Nailing the difference between Malcolm and Paul Keating, one of IA’s readers observed on our comments thread:
‘Malcolm Turnbull is the Placebo Domingo of Australian politics.’
One of the disurbing signs that Turnbull’s mind is elsewhere is the telling interview with David Speers of Sky News. He came across like a pompous but dithery old duffer who’d wandered onto the set by mistake from a neighbouring North Shore garden party.
You can check Turnbull’s trainwreck interview out below (video now mysteriously missing from web):
Clearly embarrassed by the interview, Turnbull deliberately omitted the interview on his media site, as tweeted by Tom Connoll:
The truth is, Turnbull just doesn’t look convincing in the job. His failure to engage has invoked similar observations from other commentators.
“Turnbull didn’t look like he was part of the debate. Looked like a visitor. Didn’t belong there. Whereas Shorten look part of the debate.”
Annabel Crabb, whose new book on Turnbull, ‘Stop at Nothing’, is also clearly puzzled:
‘Is there a chance that he just isn’t that into politics? I mean: obviously he’s interested in politics. But he never seems very attracted to the to the elements of the political process that are grim, grinding….’
When the Huffington Post asked the “million dollar question”— if we’d see a more progressive Turnbull once he was elected, Marr said:
“The idea he will have a mandate to be more himself after the election, I’m very sceptical of, because he’s not campaigning to be more himself.”
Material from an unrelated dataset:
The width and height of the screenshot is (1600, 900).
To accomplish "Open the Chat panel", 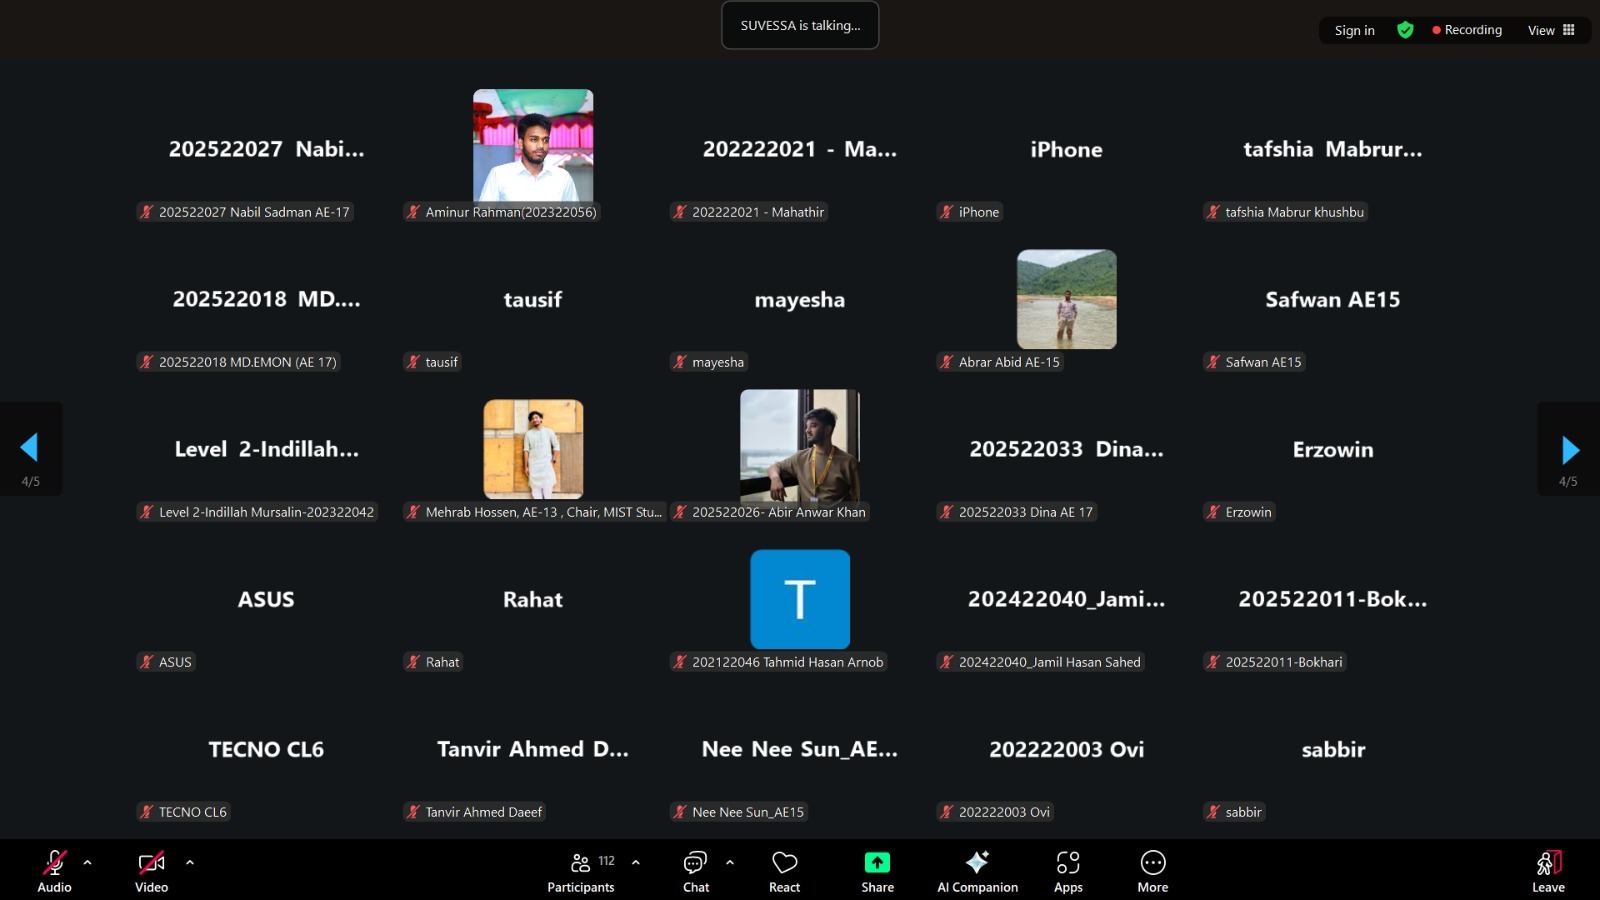I will coord(695,871).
If Turnbull has made a Faustian pact to sell his soul for the keys to the Lodge, then “Placebo” rather than “Placido” certainly fits. Why bust a gut and plan for the future if you’re not going to stick around?
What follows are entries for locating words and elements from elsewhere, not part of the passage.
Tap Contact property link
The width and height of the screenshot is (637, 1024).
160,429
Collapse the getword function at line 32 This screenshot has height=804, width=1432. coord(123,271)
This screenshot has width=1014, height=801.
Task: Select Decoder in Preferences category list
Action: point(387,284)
More comments this week indicate the rumour is continuing to grow legs.
Tony Jones on Monday’s Q&A to Christopher Pyne:
“If you go backwards and you lost 9-11 seats, would Mr Turnbull’s leadership be in question? That very scenario was put to me by a very senior Liberal colleague of yours. If it gets to a hung parliament, will Malcolm Turnbull’s leadership be safe?”
Do you thinketh Pyne protesteth too much when he answered:
“He looks like a prime minister, Sounds like a prime minister, acts like a prime minister”
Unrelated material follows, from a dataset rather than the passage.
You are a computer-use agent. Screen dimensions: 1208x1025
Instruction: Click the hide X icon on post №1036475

Then Leigh Sales on Tuesday’s 7.30 to Scott Morrison:
“Could Tony Abbott ever again be Liberal leader? Could Tony Abbott ever make a comeback?”
4. Electing Turnbull as leader served but one purpose: to save the Libs’ skins at the election
Had the Liberal Party not been staring down defeat at the election, they’d never have elected Turnbull as leader. Most loathe him.
Given the bad polls, it wasn’t a case of “if” they’d oust Abbott for Turnbull but “when” — and they dragged it out as long as possible praying for a turnaround.
5. Why Turnbull could win the election and still lose (Postscript (added 29 May)
This analysis in The New Daily (‘Why Turnbull could win the election and still lose’) might explain why the person who passed on the rumour to me was right about the RWNJs holding power after the election — and why a leadership ballot would see Abbott win.
The seats most likely to go in the swing are those of the Turnbull loyalists. As The New Daily reported, Turnbull could win the election but still lose by finding himself
“… at the mercy of the Abbott loyalists.”
Unless you’re living on Mars, you now know it’s Abbott’s policies Turnbull is selling to the electorate — along with the unpassed budget cut nasties still on the books. As Abbott’s cohorts keep saying, Abbott would have swung public opinion his way had the public only listened (oh, all right, had he been a better communicator then).
If Turnbull wins, the public will have given Abbott their imprimatur. Ipso facto: a win for Turnbull becomes a win for Abbott. Is that what you want? Is that what you bought? Is this also why the party’s “right” is getting preferenced on Senate tickets?
Why contest his former seat of Warringah only to languish on the back bench? Is Abbott deluded or are we?
And, finally, wouldn’t it be just like Clive, having bowed out of politics, to have the last laugh?